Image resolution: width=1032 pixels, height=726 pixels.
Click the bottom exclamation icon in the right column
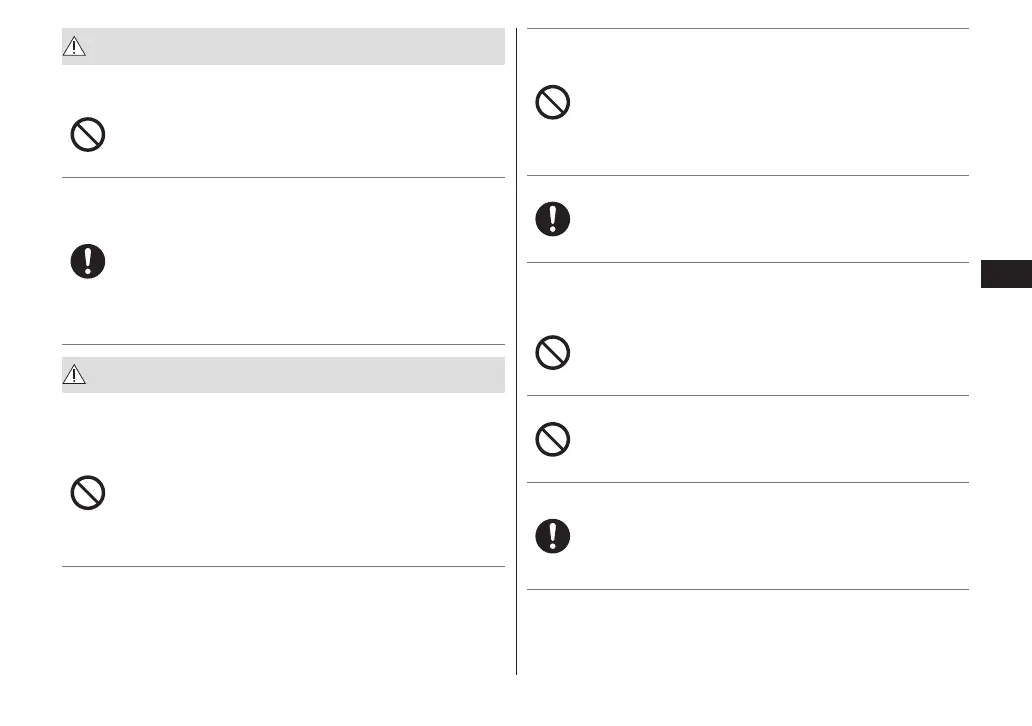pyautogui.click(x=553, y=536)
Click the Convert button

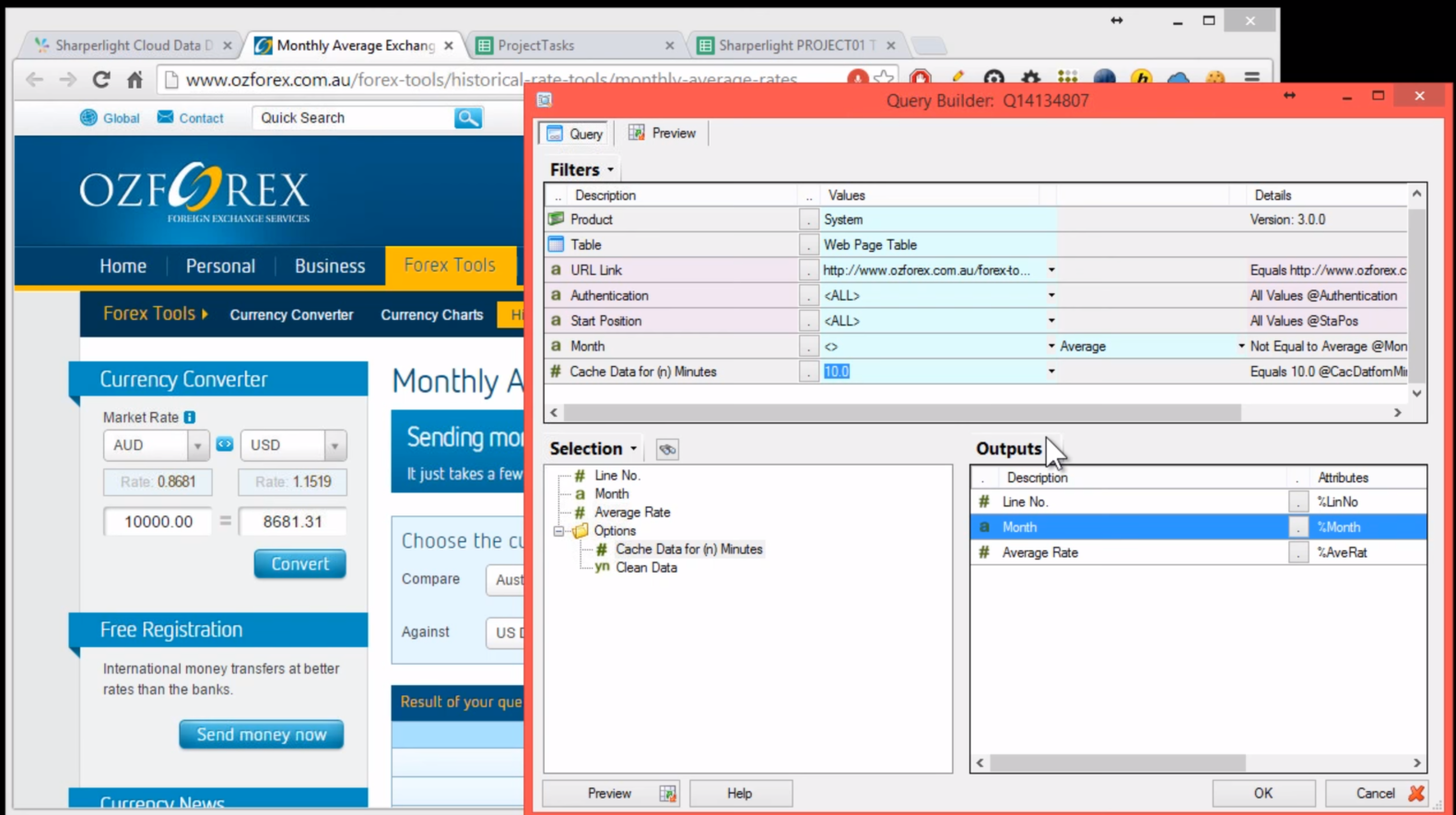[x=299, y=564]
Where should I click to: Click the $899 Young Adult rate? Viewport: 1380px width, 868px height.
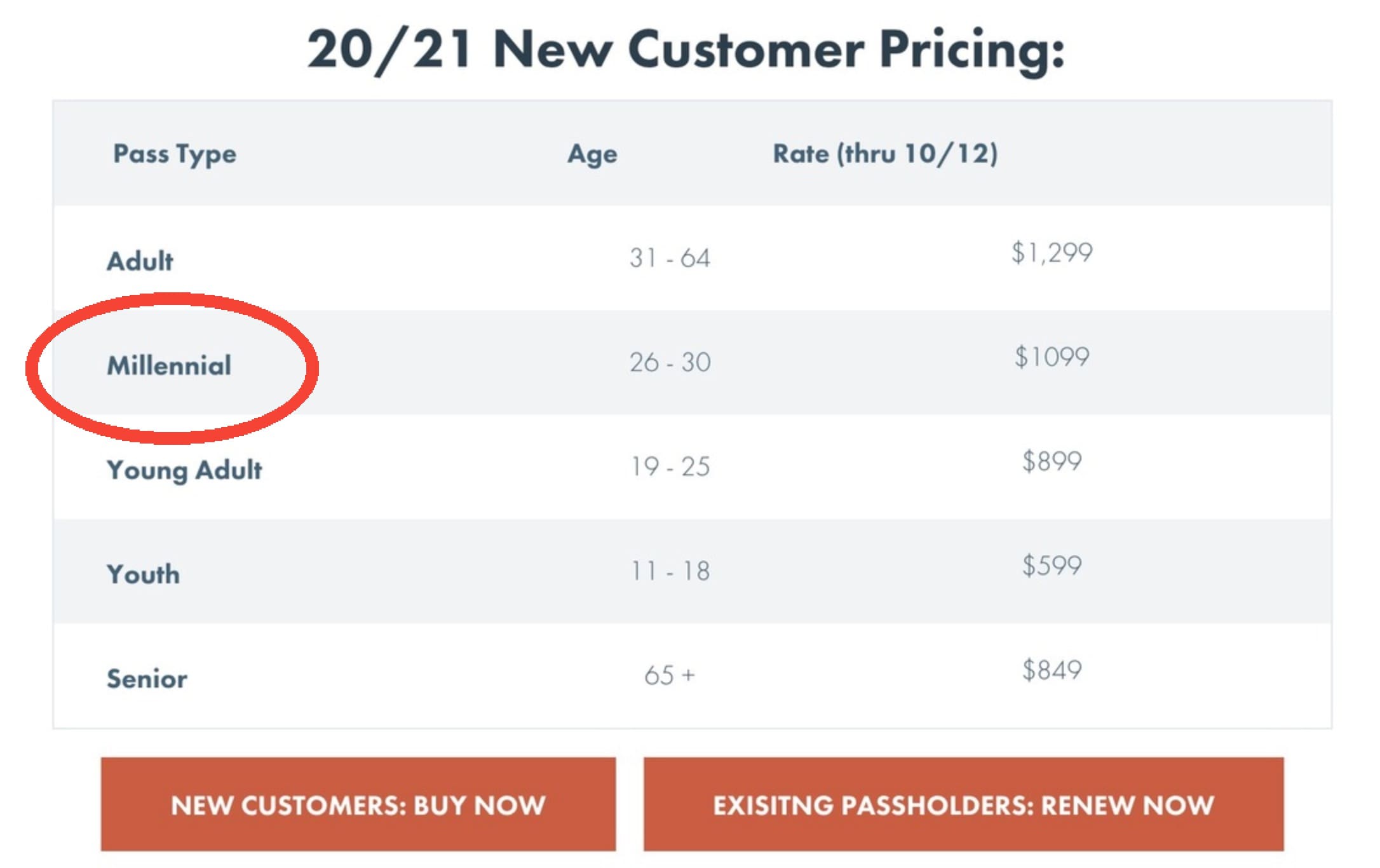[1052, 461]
::::::::
■ **What the task requires**
When copying the entries, drop the images and keep every line exact.

■ **Written answer**
Image resolution: width=1032 pixels, height=726 pixels.
Click the bottom exclamation icon in the right column
pyautogui.click(x=553, y=536)
Click the Convert button

[x=299, y=564]
Where should I click to: Click the $899 Young Adult rate? Viewport: 1380px width, 868px height.
[1052, 461]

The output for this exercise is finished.